Можно видеть эту перемену в дискуссиях по рабочему вопросу и размышлениях ораторов и лидеров рабочих. Они переопределили национальную лояльность как приверженность равенству, представляемому как равный доступ всех классов американцев к американскому процветанию, и потребовали своей доли в нем во имя американских идеалов. Как это случалось очень часто, в Америке, так же, как и везде, партикулярный интерес отождествлялся с общим национальным интересом, вследствие этого общее восприятие национального интереса изменилось. Так, Сет Лютер (Seth Luther) в Address to the Workingmen of New England в 1832 г. отказался видеть национальный интерес в любом деле, не способствующем благосостоянию рабочих, и истолковал любые обращения к нации, которые не принимают во внимание это соображение, как слабо закамуфлированные попытки некоторых обожателей империй и королей ниспровергнуть американскую национальную цель. Обвинитель в деле о «сговоре работодателей» в 1836 г. обвинил работодателей в попытке «принизить один из классов, и, тем самым, исключить его… из общего процветания». Это было не по-американски, у обвинителя не было сомнений в том, что этому вероломству будет положен конец: «В нашей стране защиту от такого частичного действия закона должно находить в судах, и, хотя средство судебной защиты может быть отложено на некоторое время, здравый смысл и истинный патриотизм, который свойствен всему нашему обществу, непременно его изыщут». Но на практике защиту ожидали найти у центрального правительства. Именно к Конгрессу апеллировал Сет Лютер, когда требовал ужесточить иммиграцию, чтобы «защитить работников от иностранной конкуренции в форме импорта иностранных механиков и рабочих, из-за которой имеется тенденция к понижению зарплаты наших собственных граждан» [85].

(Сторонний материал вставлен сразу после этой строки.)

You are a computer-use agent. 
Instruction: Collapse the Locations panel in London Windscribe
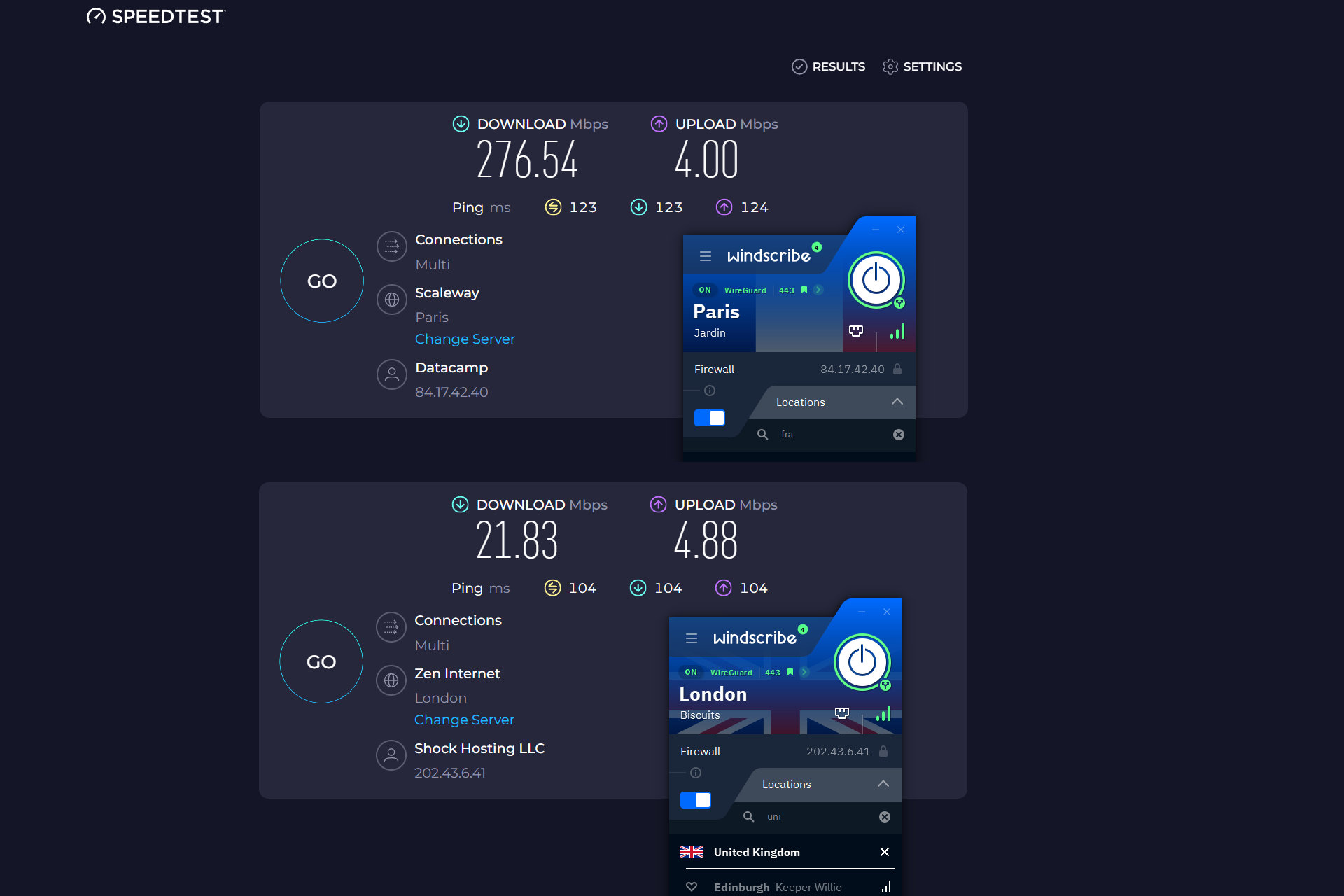884,783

Когда стали возникать и расти массовые политические партии и требование наличия собственности для того, чтобы иметь право голоса было отменено, тогда в Северных и Западных Штатах в 20-х и 30-х гг. XIX в., представления рабочих о том, в чем собственно состоят настоящие функции правительства, стали иметь все большее и большее значение. Быстро растущие профсоюзы Севера требовали патронажа правительства. Это совпадало с подобными же требованиями встающих на ноги обществ Запада. Эти требования благоприятствовали концентрации власти, (т. е. суверенности верховной власти) в руках федерального правительства, таким образом, способствуя возникновению более унитарного понятия национальной общности. Забавно, что именно приверженность Джексона к децентрализованной демократии активного участия позволила услышать эти требования и подготовила условия для их окончательного удовлетворения.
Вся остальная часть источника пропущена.